If you're familiar with XML, you'll recognize Listing 4-5 as a simple, well-formed XML document. In Chapter 8, we'll discuss XML, but in the meantime, you'll need to be aware of the following aspects of XML:

■ XML always uses matched start and end tags, unlike HTML, which allows omission of many end tags. For some tags, the start and end tags can be represented as a single tag. For example, the following tag is valid:

<compilation debug="true" />

■ XML is case-sensitive. Thus, the following tag is not valid, because </Compilation> is not seen as a closing tag for <compilation>:

<compilation debug="true"> </Compilation> Although early betas of the .NET Framework were forgiving about the case of attributes values (for example, true and True were considered the same), from Beta 2 onward, the configuration files are, correctly, completely case-sensitive.

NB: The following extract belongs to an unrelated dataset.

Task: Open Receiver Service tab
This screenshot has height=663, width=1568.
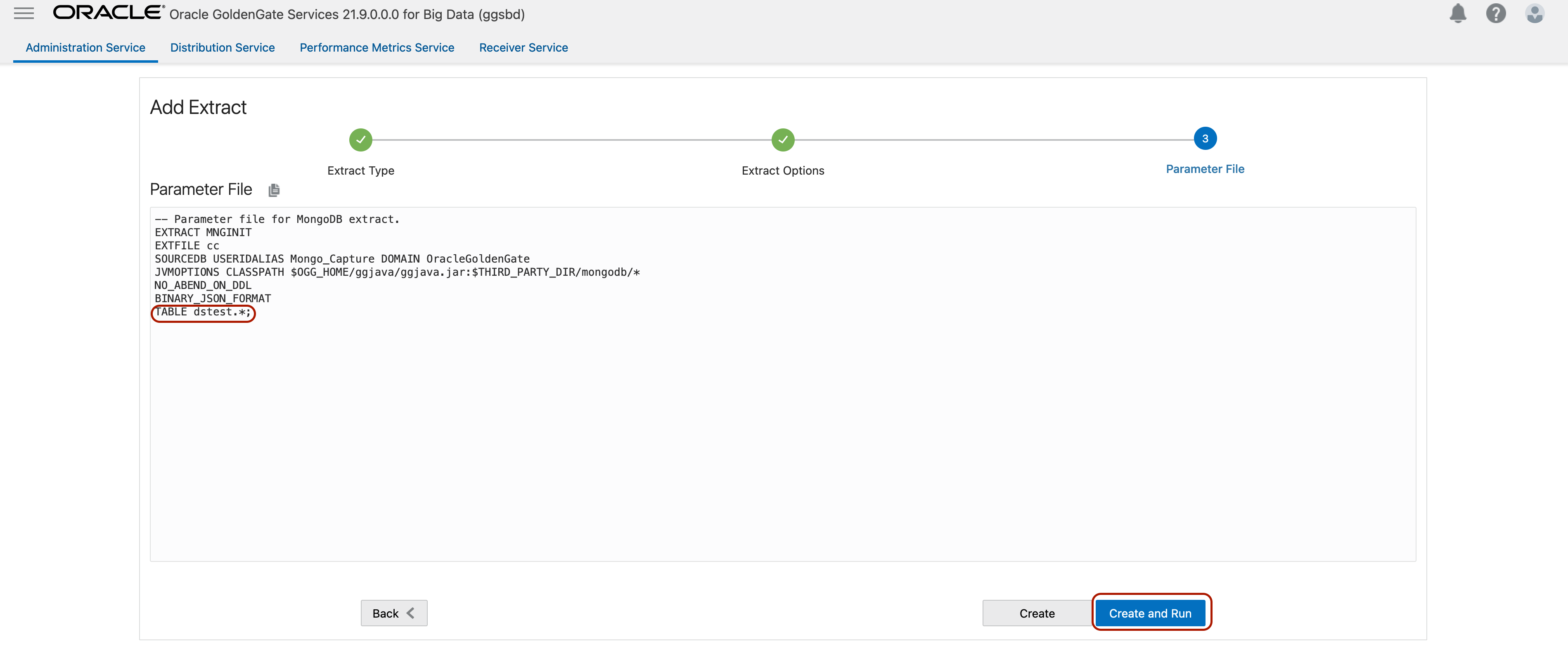Action: (523, 47)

■ XML values are enclosed in quotation marks. Thus, the following tag is not valid:

<compilation debug=true />

XML is the preferred data language of the .NET Framework. As of this writing, however, no automated administrative tool is available for editing the Web.config file. This isn't a terrible problem because XML is an easy format to follow, but it does mean that you'll need to manually tweak these files using a normal editor program such as Notepad (known affectionately as Notepad.NET to some of the early ASP.NET adopters). I won't cover all the many possible configuration options because they're described in the .NET Framework Software Development Kit (SDK) documentation; however, I will go through the important configuration options and their implications and explain each of the sections of the Web.config file.